Exercise requirements :: Starting with the line that holds "Image resolution: width=929", reproduce each line through the last one of the data, exactly as written. Pictures are not copied.

*** Given data ***

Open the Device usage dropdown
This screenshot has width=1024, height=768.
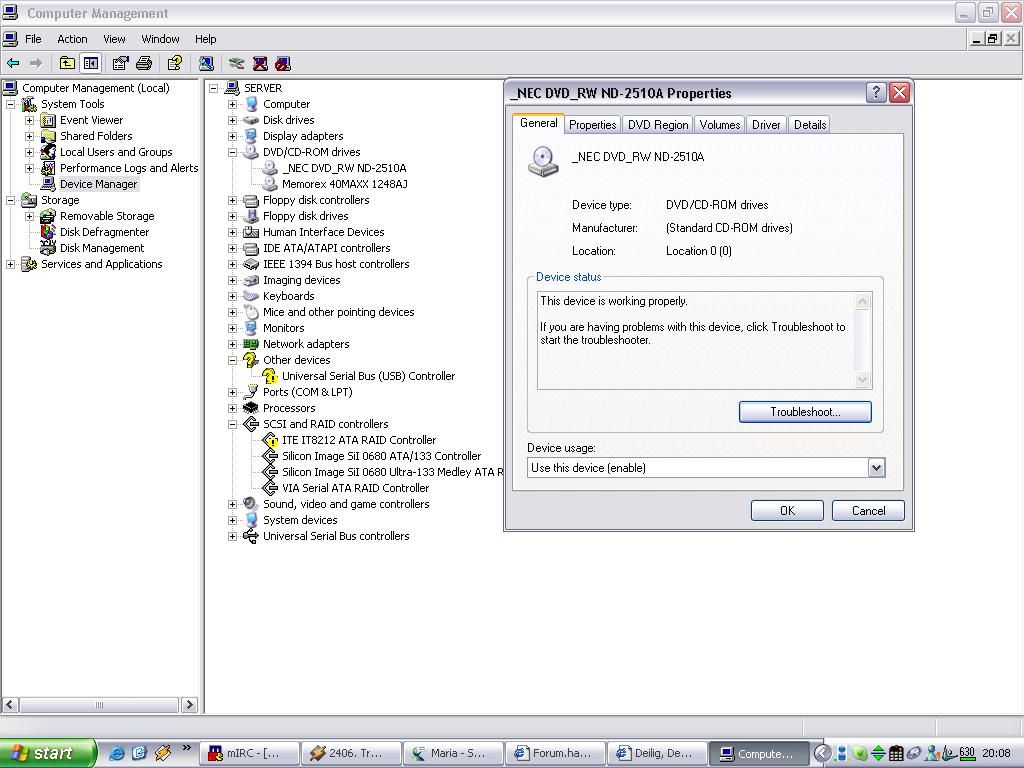[876, 468]
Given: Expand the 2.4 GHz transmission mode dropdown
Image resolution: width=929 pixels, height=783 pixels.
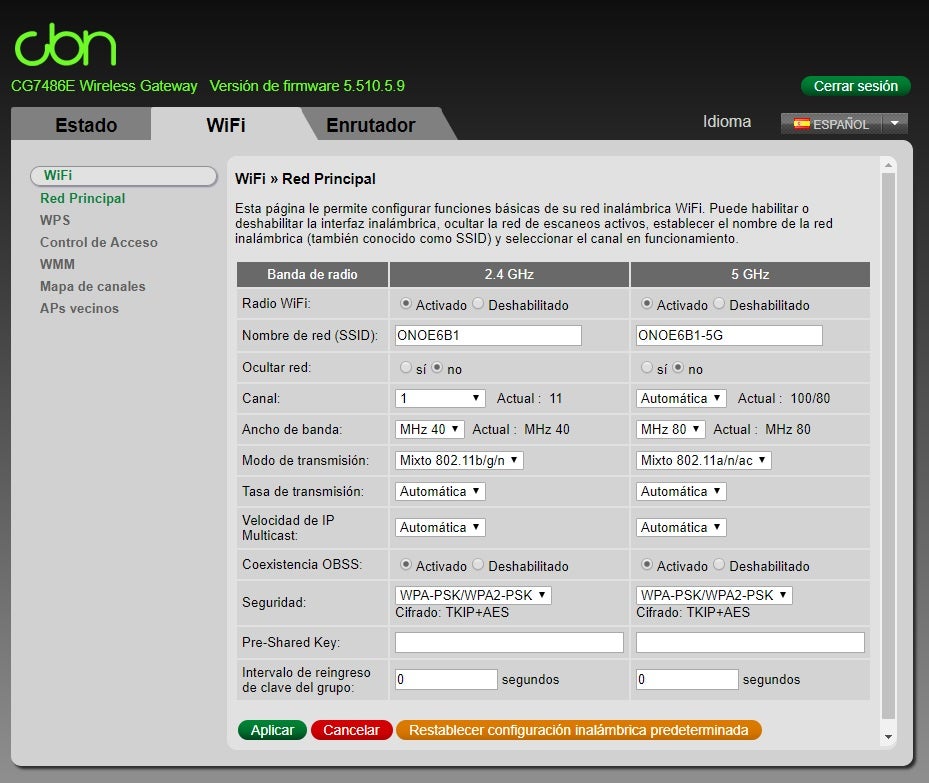Looking at the screenshot, I should point(459,460).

*** End of Given data ***

Answer space ::
Image resolution: width=929 pixels, height=783 pixels.
Looking at the screenshot, I should point(459,460).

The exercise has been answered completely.